Secrecy in Guatemala's Rebel Armed Forces (FAR)

I recently finished Silvia Posocco's Secrecy and INSURGENCY: Socialities and Knowledge Practices in Guatemala (2014). If you'd like to get a sense of what war was like for guerrilla combatants in the Peten, this should work.
Secrecy and Insurgency deals with the experiences of guerrilla combatants of the Fuerzas Armadas Rebeldes (Rebel Armed Forces) in the aftermath of the peace accords signed in December 1996 between the Guatemalan government and guerrilla insurgents.
Drawing on a broad field of contemporary theory, Silvia Posocco’s Secrecy and Insurgency presents a vivid ethnographic account of secrecy as both sociality and a set of knowledge practices. Informed by multi-sited anthropological fieldwork among displaced communities with experiences of militancy in the guerrilla organization Fuerzas Armadas Rebeldes, the book traces the contours of dispersed and intermittent guerrilla social relations, unraveling the gendered dimensions of guerrilla socialities and subjectivities in a local context marked by violence and rapid social change.
The chapters chart shifting regimes of governance in the northern departamento of Petén; the inception of violence and insurgency; guerrilla practices of naming and secret relations; moral orders based on sameness and sharing; and forms of relatedness, embodiment, and subjectivity among the combatants. The volume develops new critical idioms for grappling with partiality, perspective, and incompleteness in ethnography and contributes to new thinking on the anthropology of Guatemala.
While some of the interview material is quite interesting, the book probably won't be that useful for armchair students of Guatemala. The theoretical material is pretty dense and is spread throughout the entire text (You can't just skip chapter 2). However for those academics looking to better appreciate the complexity of the war in the Peten from some combatants' perspectives (and elsewhere in Guatemala?) this does pretty well. Even more so because it covers the FAR (rather than the EGP, ORPA, and PGT) and the Peten (rather than the Western Highlands, including El Quiche, San Marcos, and Huehuetenango).

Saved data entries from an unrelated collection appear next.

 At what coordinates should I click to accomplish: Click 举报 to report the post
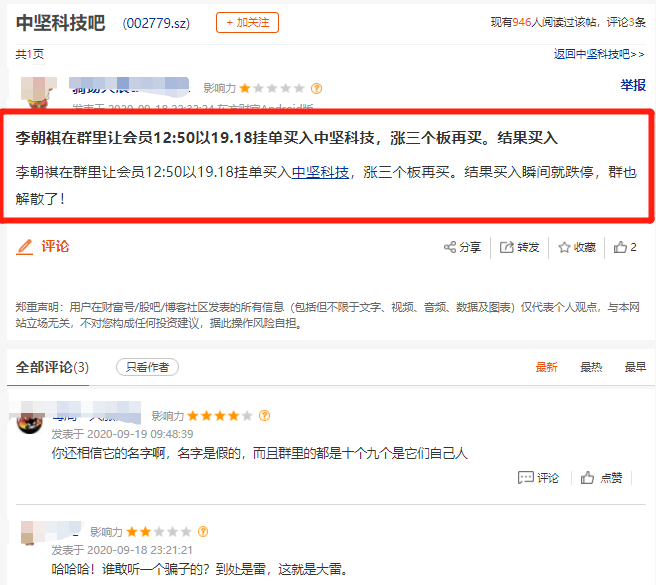(633, 86)
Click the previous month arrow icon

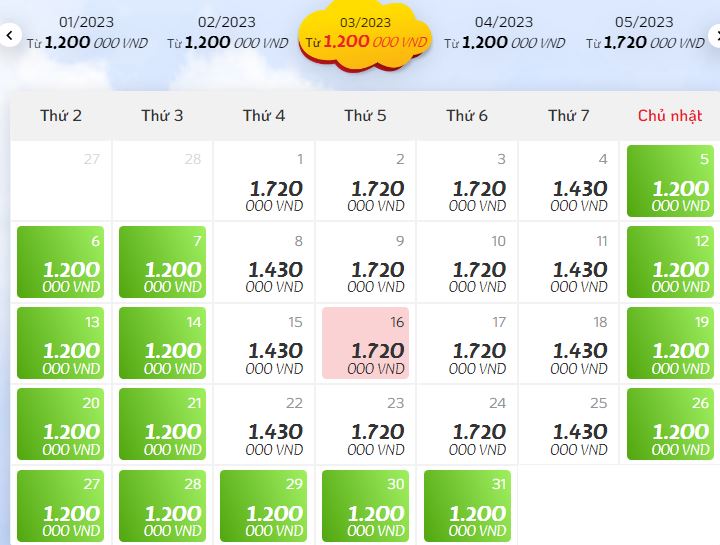point(9,35)
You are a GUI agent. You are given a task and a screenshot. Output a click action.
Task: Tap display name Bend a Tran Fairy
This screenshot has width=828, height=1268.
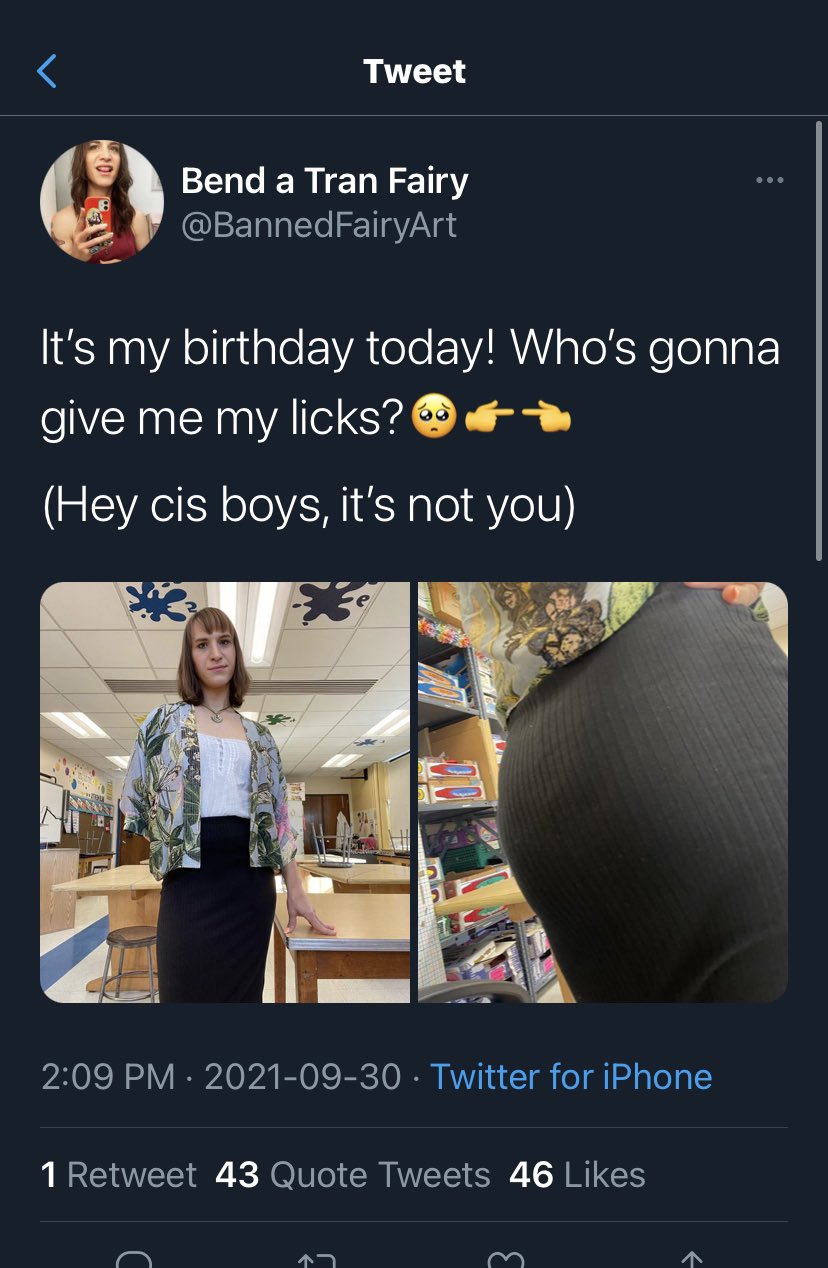pos(325,181)
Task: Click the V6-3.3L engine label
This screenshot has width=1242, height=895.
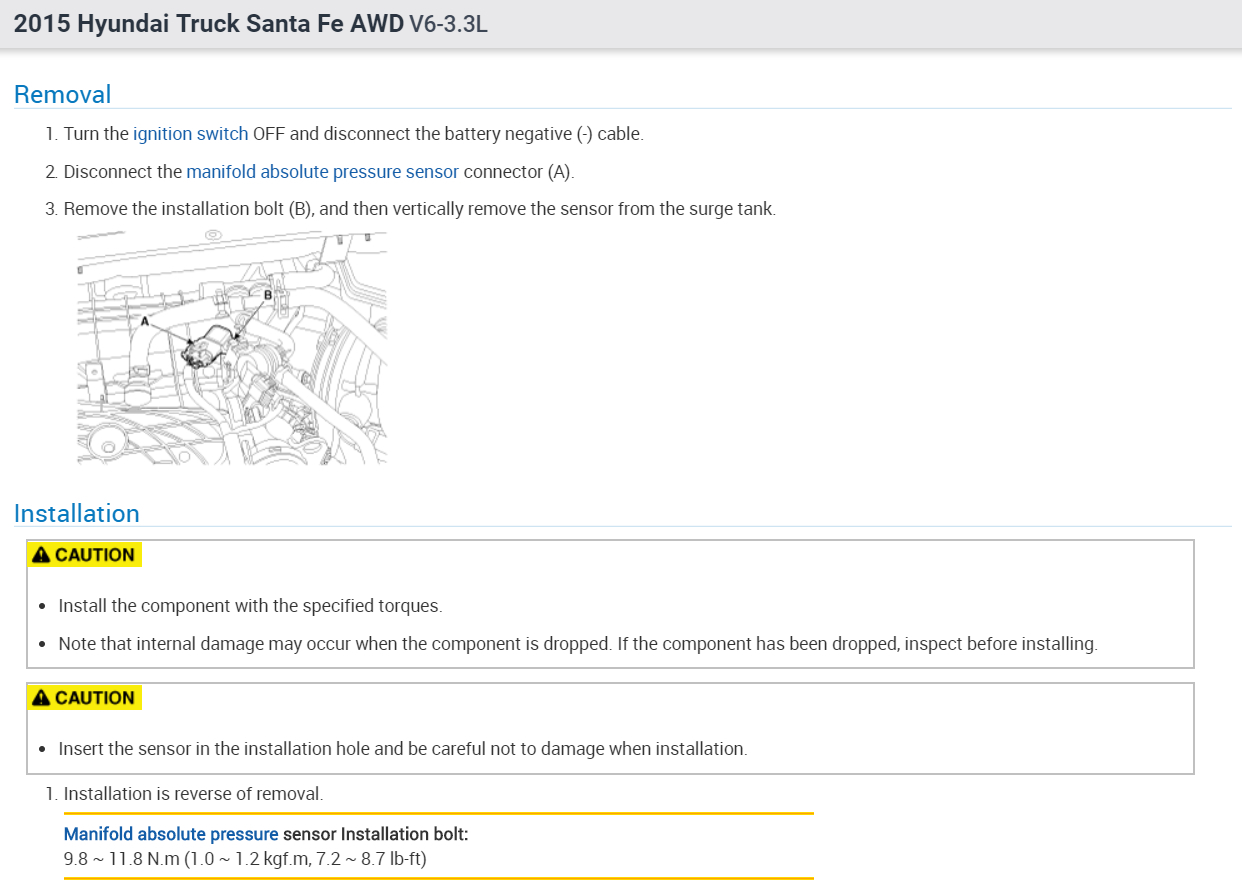Action: [x=448, y=24]
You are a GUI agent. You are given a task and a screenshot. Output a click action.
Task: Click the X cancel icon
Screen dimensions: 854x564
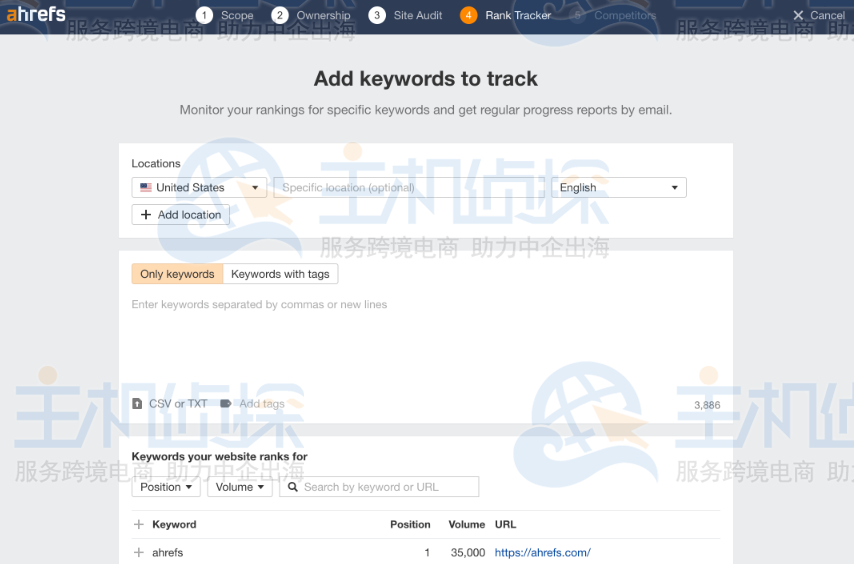[798, 15]
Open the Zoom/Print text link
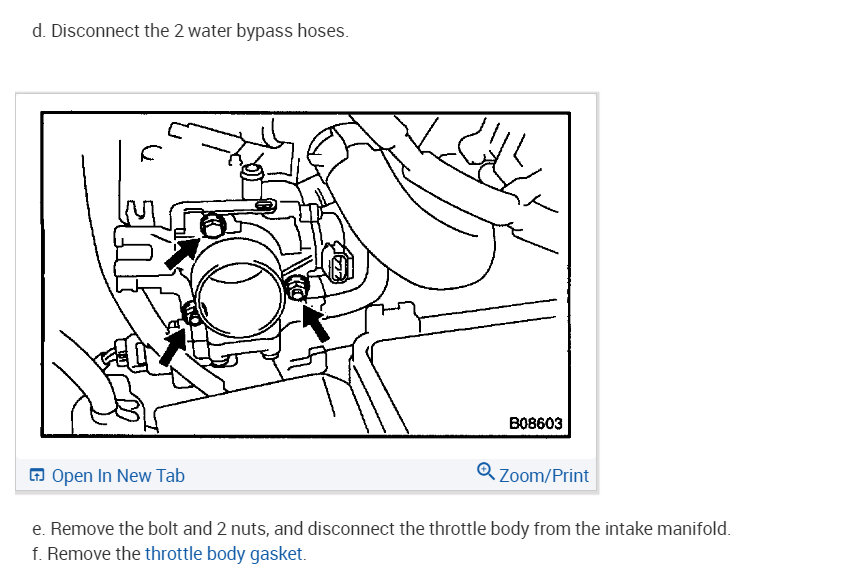The image size is (851, 573). tap(543, 476)
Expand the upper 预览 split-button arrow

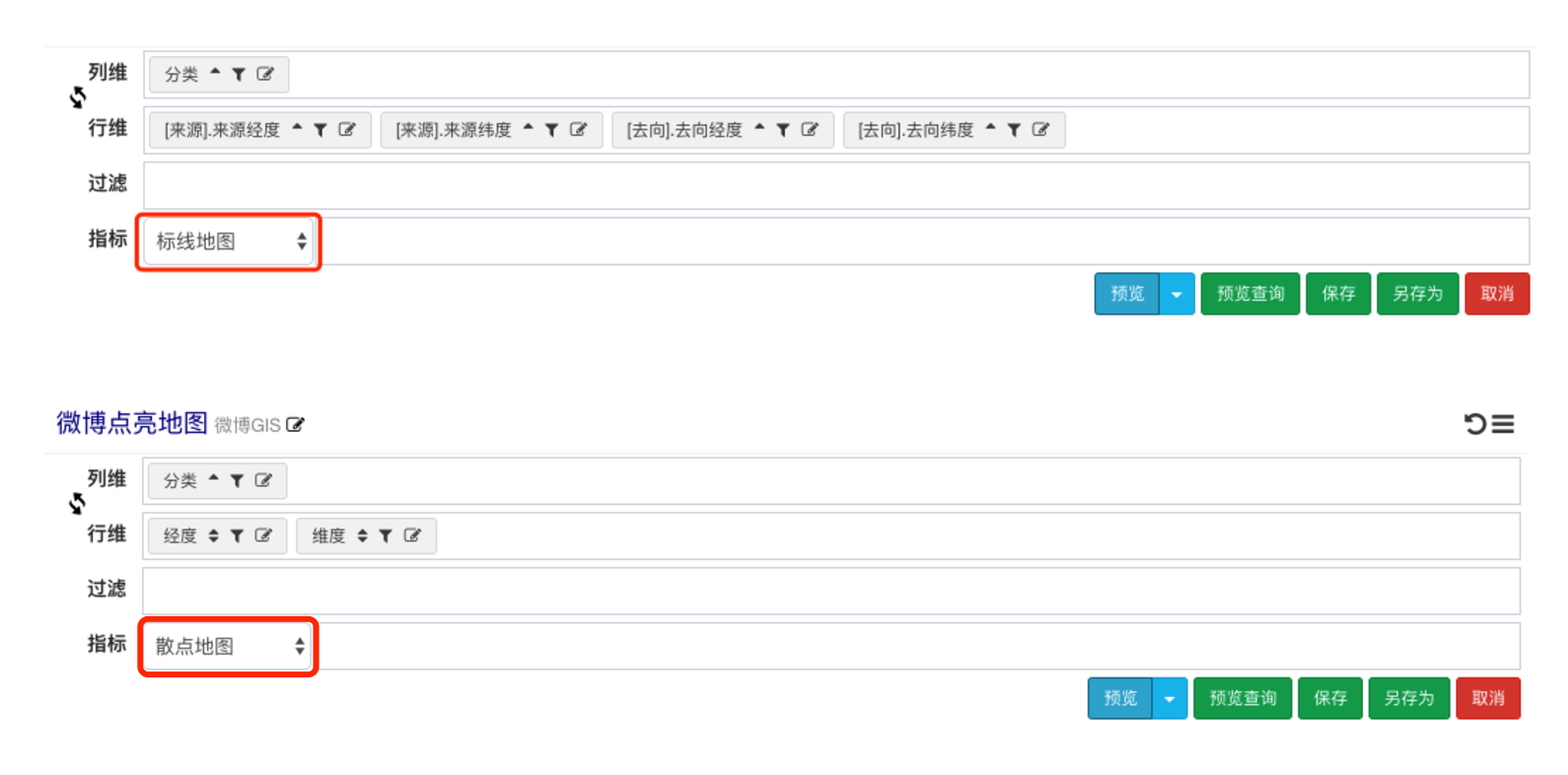coord(1176,295)
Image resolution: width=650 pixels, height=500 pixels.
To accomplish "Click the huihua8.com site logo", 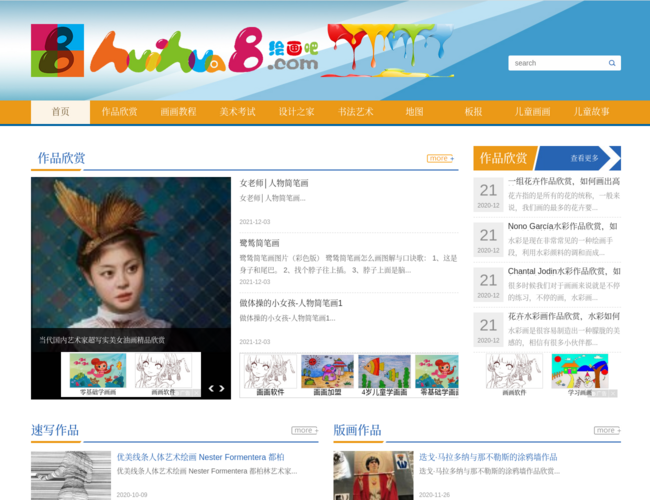I will click(x=175, y=51).
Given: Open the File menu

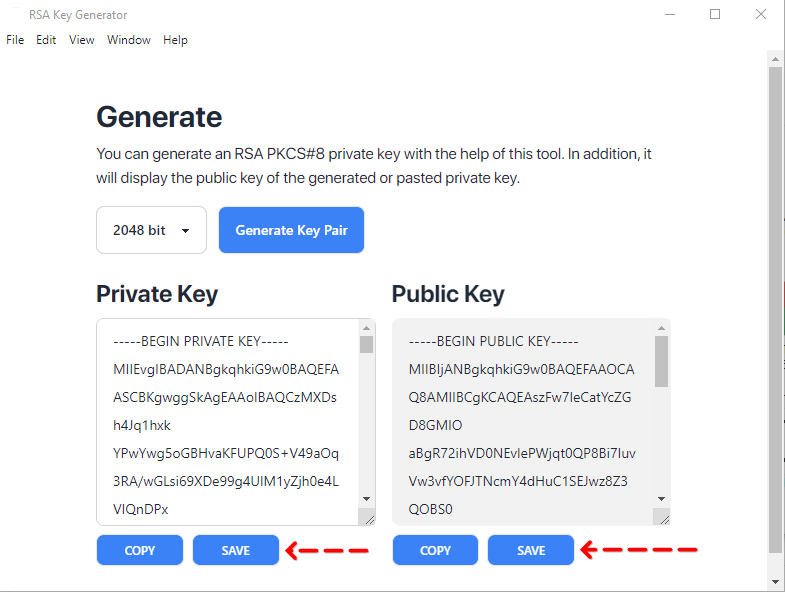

Secrecy was a necessity of guerrilla life. Combatants and supporters could not tell family members of their involvement in the guerrilla out of fear. Noncombatant supporters often had little knowledge of the identities and experiences of combatants and vice versa. The rank and file often had no idea what the mid-level and commanders were thinking and doing.

Secrecy might have been a necessity of the war but I can't help but imagine how difficult it made the transition to political party and postwar political life.